• **PROVIDED MATERIAL**:

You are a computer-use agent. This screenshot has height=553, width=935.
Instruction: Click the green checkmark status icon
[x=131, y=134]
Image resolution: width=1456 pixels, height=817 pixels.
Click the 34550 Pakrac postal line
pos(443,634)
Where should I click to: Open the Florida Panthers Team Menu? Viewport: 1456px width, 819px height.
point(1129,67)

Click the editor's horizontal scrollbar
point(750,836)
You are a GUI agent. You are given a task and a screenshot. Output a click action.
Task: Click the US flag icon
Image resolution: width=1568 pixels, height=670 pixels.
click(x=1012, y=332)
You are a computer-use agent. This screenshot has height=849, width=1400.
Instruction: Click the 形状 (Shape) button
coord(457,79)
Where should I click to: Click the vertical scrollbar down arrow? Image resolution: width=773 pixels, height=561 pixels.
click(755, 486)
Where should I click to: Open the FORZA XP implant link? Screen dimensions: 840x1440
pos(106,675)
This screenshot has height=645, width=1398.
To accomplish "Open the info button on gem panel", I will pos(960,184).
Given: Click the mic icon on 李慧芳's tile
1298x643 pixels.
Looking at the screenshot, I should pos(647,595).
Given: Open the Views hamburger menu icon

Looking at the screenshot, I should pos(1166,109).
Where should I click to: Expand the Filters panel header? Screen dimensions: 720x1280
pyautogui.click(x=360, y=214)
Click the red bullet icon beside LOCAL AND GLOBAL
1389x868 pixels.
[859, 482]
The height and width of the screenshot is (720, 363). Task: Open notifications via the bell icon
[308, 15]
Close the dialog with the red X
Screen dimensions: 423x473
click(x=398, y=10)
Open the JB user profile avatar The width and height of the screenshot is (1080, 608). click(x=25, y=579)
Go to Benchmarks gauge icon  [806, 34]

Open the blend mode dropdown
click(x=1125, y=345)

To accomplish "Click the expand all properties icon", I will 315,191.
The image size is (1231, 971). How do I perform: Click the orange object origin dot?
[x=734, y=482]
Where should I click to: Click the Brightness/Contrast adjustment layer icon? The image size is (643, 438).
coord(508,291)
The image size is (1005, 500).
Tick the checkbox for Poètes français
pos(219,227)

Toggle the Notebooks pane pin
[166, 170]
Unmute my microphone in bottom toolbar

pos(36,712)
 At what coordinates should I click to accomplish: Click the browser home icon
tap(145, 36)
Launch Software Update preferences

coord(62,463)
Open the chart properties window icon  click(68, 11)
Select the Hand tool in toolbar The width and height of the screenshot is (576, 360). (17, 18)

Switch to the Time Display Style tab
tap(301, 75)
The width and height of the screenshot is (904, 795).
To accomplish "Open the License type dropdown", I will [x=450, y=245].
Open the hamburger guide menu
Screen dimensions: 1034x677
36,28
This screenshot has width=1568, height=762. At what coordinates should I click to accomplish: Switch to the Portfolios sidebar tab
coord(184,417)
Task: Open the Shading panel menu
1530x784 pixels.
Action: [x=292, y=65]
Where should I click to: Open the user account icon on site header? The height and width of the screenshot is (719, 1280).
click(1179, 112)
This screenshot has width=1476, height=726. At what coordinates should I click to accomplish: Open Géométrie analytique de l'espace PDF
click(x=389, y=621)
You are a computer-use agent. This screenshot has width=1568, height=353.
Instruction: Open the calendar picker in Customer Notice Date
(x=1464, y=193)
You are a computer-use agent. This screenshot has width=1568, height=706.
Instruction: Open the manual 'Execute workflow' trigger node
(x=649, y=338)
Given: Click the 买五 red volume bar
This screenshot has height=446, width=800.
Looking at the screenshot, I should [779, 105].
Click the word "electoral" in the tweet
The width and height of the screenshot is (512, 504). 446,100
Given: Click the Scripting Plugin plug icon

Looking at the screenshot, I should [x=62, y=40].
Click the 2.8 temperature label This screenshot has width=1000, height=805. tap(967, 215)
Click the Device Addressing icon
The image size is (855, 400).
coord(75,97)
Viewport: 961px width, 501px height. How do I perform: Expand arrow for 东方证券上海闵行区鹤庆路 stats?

• **BRIEF**:
Copy out each line of the data above, exactly, if it lies between the line holding "Where should I click to: Open the user" and the line holding "has width=1568, height=353.", inclusive; copy no other line.

• **REPLY**:
Where should I click to: Open the user account icon on site header? The height and width of the screenshot is (719, 1280).
click(1179, 112)
This screenshot has width=1476, height=726. At what coordinates should I click to accomplish: Open Géométrie analytique de l'espace PDF
click(x=389, y=621)
You are a computer-use agent. This screenshot has width=1568, height=353.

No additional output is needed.